コンパイルを通し続ける事を意識したペアプログラミング
はじめに
ペアプログラミングを行う際に「コンパイルを通し続ける」を意識するといいよという話です。
ペアプロの難しさ
阿吽の呼吸でペア作業を進めることは非常に難しいです。
特に、ペアの経験が浅い場合はなおさらかと思います。
TDDというプラクティスを採用していても尚、実装に着手するタイミングでは景色がずれやすいものです。

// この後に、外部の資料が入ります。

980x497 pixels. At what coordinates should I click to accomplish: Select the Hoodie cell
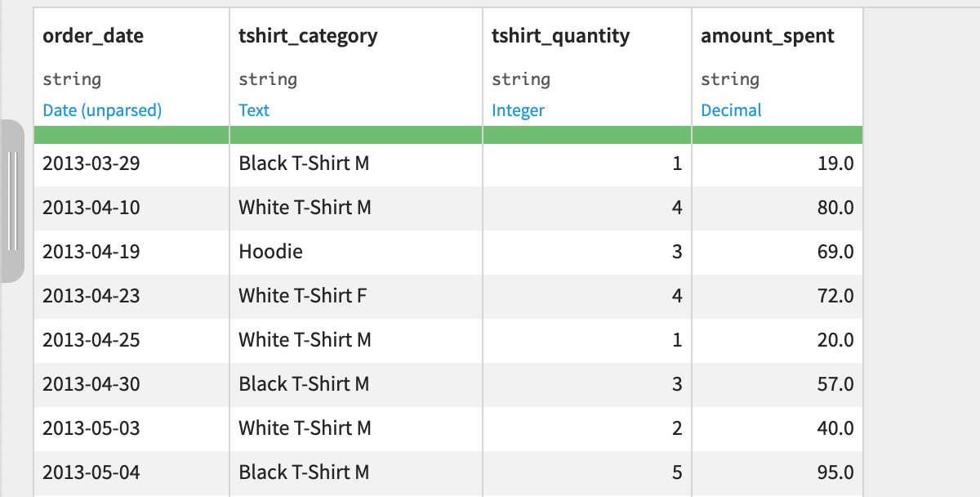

ペアの認識がずれてしまうと思うようにストーリーが進まず「しんどさ」にも繋がります。
静と動
コンパイルの話をする前にもう一つ重要だと思うポイントについて触れておきます。
コンパイルを通すことは大切なのですが、ペアで作業を進める上で「止まること」が非常に重要な前提となるからです。
ペアプログラミングでは何度も止まるタイミングがあります。
ここでの止まるタイミングとは「変数名についてどうする?」「どんなドメインにする?」「テストはどうする?」など一つ一つの作業を始める前全てを指します。
何度も止まり、ペアで設計や実装の方針を検討しながら進める事があるという事です。
「止まる事」ができずにペアの一人が実装を進めてしまうと相方を置いてけぼりにしてしまい
ペアの認識がずれ結果的にチームレベルでの認識がずれてしまうことに繋がります。
※コンテキストの積み上げも難しい状況になります。
コンパイルを通し続ける事
あくまで一つの手段としてコンパイルを通し続ける事はペアの認識を揃える上で非常に有効だと感じています。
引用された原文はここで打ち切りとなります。